Kiedy uwolniłam to czego już nie potrzebowałam, poczułam większą wiarę we własną sprawczość i posiadaną wiedzę, a w mojej głowie zaczęły pojawiać się kolejne pomysły. W końcu! To jak… wisienka na torcie. Albo nie, bo książki to nie wszystko… biżuterię uporządkowałam jedynie częściowo – także to jeszcze przede mną. Ale wiecie co? Nawet się cieszę, że ten proces trwa – mam możliwość przyjrzenia się na spokojnie ile wnosi do mojego życia i jak pięknie uwalnia kolejne emocje, otwiera na nowe… Także jeszcze nie kładę na torcie wisienki, co najwyżej mogę ozdobić go bitą śmietaną. Bez laktozy, oczywiście ;).
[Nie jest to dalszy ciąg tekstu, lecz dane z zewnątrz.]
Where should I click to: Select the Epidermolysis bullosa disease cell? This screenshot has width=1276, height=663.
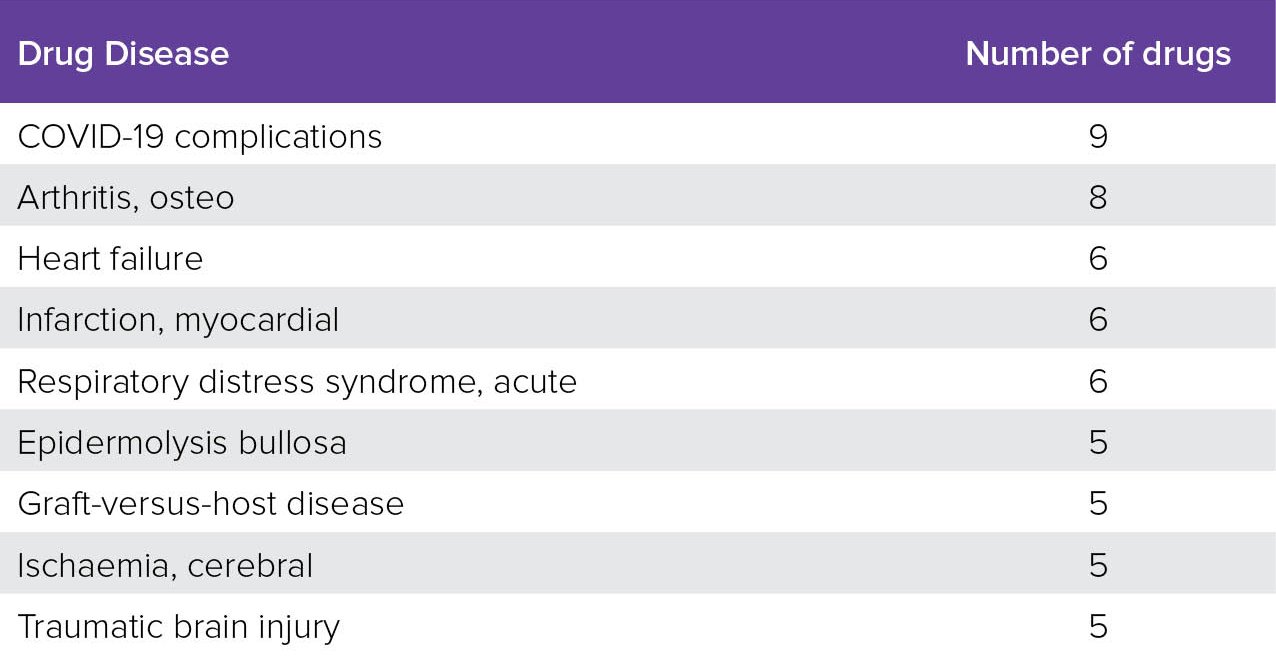182,443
Siła wyższa, odrodzenie i… ego.
Nie wiem czy jesteście religijni czy nie, ja święta traktuję bardziej jako tradycję, a siła wyższa ma dla mnie głębszy wymiar niż ten prezentowany w kościele katolickim. Jeśli jednak założymy, że Wielkanoc to czas odrodzenia i zmiany na lepsze, to będzie to idealny moment na stawienie czoła przeszłości i zamknięcia pewnych nomen omen rozdziałów. Książki to szeroki temat, związane są z nimi często role społeczne (studentki, matki, nauczycielki), a pozbycie się ich z naszego życia może się wiązać ze sporym oporem. Nasze ego nie lubi tracić gruntu pod nogami, woli się trzymać tego co zna i stanowi o jego wartości. Pamiętajmy jednak, że takie trzymanie się tego co już minęło, wcale nam nie służy i lepiej jest zrobić miejsce na nowe. Jesteście gotowi? Do dzieła!
*Tisha Morris „Mieć mniej”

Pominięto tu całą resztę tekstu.